Wednesday, October 10, 2012

Friess: More Fat Cats, Please!

"What the 'supposed 99 percent' don't realize," writes businessman Foster Friess in Newsweek, "is that they are better off if there are more fat cats, not less."

He cites a few examples of fat cats' largess: David Koch's $100 million gift to cancer research. Bill Gates' $28 billion to global health initiatives, which saved an estimated 5.8 million lives in Africa alone. Mark Zuckerberg's $100 million to New Jersey public education.

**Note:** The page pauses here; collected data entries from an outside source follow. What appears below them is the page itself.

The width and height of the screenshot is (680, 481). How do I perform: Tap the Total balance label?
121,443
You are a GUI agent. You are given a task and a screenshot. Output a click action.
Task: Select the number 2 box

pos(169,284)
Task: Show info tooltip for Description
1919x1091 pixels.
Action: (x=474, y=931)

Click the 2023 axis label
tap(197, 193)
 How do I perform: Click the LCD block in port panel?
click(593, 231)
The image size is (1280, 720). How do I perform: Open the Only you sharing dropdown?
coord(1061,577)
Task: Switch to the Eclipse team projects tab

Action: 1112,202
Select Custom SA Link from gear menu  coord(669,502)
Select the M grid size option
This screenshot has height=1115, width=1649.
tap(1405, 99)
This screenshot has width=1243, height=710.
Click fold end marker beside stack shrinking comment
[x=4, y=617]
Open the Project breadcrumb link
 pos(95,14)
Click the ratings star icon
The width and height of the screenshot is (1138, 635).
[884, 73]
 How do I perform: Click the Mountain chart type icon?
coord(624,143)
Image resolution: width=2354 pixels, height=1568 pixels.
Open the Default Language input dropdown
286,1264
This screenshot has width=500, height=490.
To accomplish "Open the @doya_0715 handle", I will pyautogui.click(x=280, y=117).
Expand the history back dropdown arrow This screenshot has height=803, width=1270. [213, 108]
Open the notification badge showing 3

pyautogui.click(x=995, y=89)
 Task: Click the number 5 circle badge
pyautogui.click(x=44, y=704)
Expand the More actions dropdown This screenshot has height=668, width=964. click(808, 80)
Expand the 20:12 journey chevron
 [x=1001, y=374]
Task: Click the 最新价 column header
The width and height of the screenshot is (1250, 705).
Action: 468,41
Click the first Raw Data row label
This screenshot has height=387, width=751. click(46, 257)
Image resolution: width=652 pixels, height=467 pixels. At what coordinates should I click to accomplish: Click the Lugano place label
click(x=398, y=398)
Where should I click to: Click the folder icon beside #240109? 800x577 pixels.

Friess argues that asking fat cats to pay higher taxes only "enlarges government" and "creates divisiveness."
For example, if you want to buy a Cadillac and I want to buy a Ford, we go to our respective dealers and we’re both happy. But if the government starts issuing automobiles, suddenly you and I become political enemies over how we position our favorite car. We have so many government activities that divide us. If it were left to the private sector, people would not have those animosities.
An enlarged government also leads to waste. Who in their right mind would voluntarily contribute to any of these "investments" made by our own government:
  • $700,000 for a pig flatulence study in Thailand,
  • $500,000 to study shrimp on a treadmill,
  • $1.9 million to study the drinking habits of prostitutes on the job ... in China?
He doesn't say, but could have, that free-market capitalism, and the fat cats it creates, have lifted more people out of poverty throughout the world than any redistributionist government system.